Saturday, November 01, 2008

Another Look at Open Spaces

"The engine imbalance is what caused the worm-hole in the first place. It'll happen again if we don't fix it." -- Scotty

I've been reading as much as I can about the Open Space crisis, and unlike Jack Linden I have not "read all the comments" but enough that I have a reasonable sense of the trends. One post that stuck out from the crowd was a Dale Innis post outlining his "I’m guessing that what happened" perspective.

I listen to Dale, although we are likely Meyer's Briggs polar opposites, he's technically very savvy and he has the luxury of the insider's advantage when it comes to Linden Lab. Dale tells a story about what might have happened to provide an opposing view to the Linden Lab conspiracy theories and other rampant speculation. I've worked in enough walled garden development groups to know that Dale's tale, while disheartening, is perfectly reasonable.

It's the conservation of possibilities theory: Groups intent on doing great things have equal chance of doing great harm as great good. Okay, I made that up, but the essence is that one person can make a locally bad decision, two people can make stupid community decisions, but an unbridled group can actually unintentionally do far more damage globally.

Dale's story weaves through a set of probable circumstances regarding how the Open Space problem circulated around the Lab and ends here:
Someone suggests actually thinking for five minutes about how to break this to the users, but everyone’s hungry so they go to lunch instead and just announce it baldly in a blog posting, because everyone in the company who understands anything about customer relations is either out on sick leave to recover from the last crisis, or has been assigned to the “boring corporate people in suits” desk and isn’t allowed to talk to retail customers.
An interesting tale, a horrifically sad (and I hope untrue) ending but it gave me pause to think. Don't get me wrong, I still think Linden Lab is emulating a modern day John Sutter, but as to the root of the problem, I'm guessing Dale has some good inside information if not, at least a hunch based on his technical skills.

So I kept reading and I ran across a few bits of information that implied that the real root of the Open Space crisis may actually a deep seeded set of technical issues, the sum of which is colluding to create the most recent decline of our Second Life experience. Open Spaces are not the root cause, but merely a catalyst by which the true problem has been illuminated.

You may have noticed the first problem yourself, textures seem unnaturally slow to load. Residents have been accustomed to standing around when landing in a new place and while everyone is greeting them, returning the greeting with a simple yet well understood "Hi everyone, waiting for rez". We've been trained to embrace our inner gray.

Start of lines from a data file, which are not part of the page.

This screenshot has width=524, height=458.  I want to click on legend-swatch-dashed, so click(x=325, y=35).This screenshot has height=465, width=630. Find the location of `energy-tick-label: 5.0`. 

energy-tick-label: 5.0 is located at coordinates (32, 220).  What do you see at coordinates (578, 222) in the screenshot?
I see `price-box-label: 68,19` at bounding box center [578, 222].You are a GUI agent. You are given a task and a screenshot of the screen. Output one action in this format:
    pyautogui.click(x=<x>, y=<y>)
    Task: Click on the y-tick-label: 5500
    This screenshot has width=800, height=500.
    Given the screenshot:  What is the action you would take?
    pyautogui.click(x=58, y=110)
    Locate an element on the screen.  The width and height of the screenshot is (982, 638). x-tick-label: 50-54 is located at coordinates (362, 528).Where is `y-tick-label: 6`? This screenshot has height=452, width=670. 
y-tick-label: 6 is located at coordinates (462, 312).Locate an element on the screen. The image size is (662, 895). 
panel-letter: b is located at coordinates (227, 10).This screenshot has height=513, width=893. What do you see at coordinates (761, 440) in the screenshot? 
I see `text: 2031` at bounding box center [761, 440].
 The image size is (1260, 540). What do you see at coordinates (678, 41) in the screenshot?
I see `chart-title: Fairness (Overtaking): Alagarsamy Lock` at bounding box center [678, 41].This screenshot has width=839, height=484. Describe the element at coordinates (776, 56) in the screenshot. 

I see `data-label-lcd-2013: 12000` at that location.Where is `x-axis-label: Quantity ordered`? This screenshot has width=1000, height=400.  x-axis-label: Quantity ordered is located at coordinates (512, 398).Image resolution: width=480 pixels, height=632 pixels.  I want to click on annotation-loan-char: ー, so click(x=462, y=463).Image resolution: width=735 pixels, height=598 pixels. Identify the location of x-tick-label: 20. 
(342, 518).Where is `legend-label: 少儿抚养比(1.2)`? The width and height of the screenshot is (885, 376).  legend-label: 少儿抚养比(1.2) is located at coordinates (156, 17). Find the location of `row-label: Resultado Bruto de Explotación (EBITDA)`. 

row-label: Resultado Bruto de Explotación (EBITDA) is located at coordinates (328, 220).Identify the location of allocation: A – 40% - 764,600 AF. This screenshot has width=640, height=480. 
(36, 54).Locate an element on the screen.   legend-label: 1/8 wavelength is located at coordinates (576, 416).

A few dedicated residents have worked hard to track down a report of a problem we've learned to brush off as just "part of the deal" in this JIRA report. This JIRA report was filed on August 5, 2008 shortly after the 1.21 Release Candidate uprade. It's a worthy read, but lexo Bethune summarized it nicely here:
Wow, seems we've wandered really far down the rabbit hole on this one, considering it just started with "slow textures".
So, in summary, we've got a texture loading bottleneck, misdetection of video card memory, and rapid flushing of the cache requiring textures to be redownloaded from the asset server, which causes avatars to hit the asset server much more than they should, slowing down the asset server and causing even more requests, descending into a loop that causes a DDOS attack on the asset servers, causing massive instability, and rendering all tests of sim load on all regions unreliable (and removing justification for price hikes on Openspaces, since the load on the OS sims is due to an internal error, and not overuse).
What we have here is a pile of bugs that have come together, in a chain reaction, to ultimately cause massive problems and actually effect the pricing policy decisions of LL.
Wow. Excellent detective work, guys. Combined, this tree of bugs is probably the biggest issue in SL, and it looks like the ball's rolling. Thanks bunches to all of you. :3

In my opinion, if this in fact is the true root of the Open Space debacle, it is not all bad. Yes, lousy architecture and short sighted work-arounds are bad in the long term.

However, the good news here is that we get to see the power of a transparent issue tracking system combined with the passionate furor of residents that are a) capable and willing to help and b) infinitely resilient.

Paying, passionate and prolific content consumers and creators live here. Linden Lab, you are in fact, sitting on a gold mine.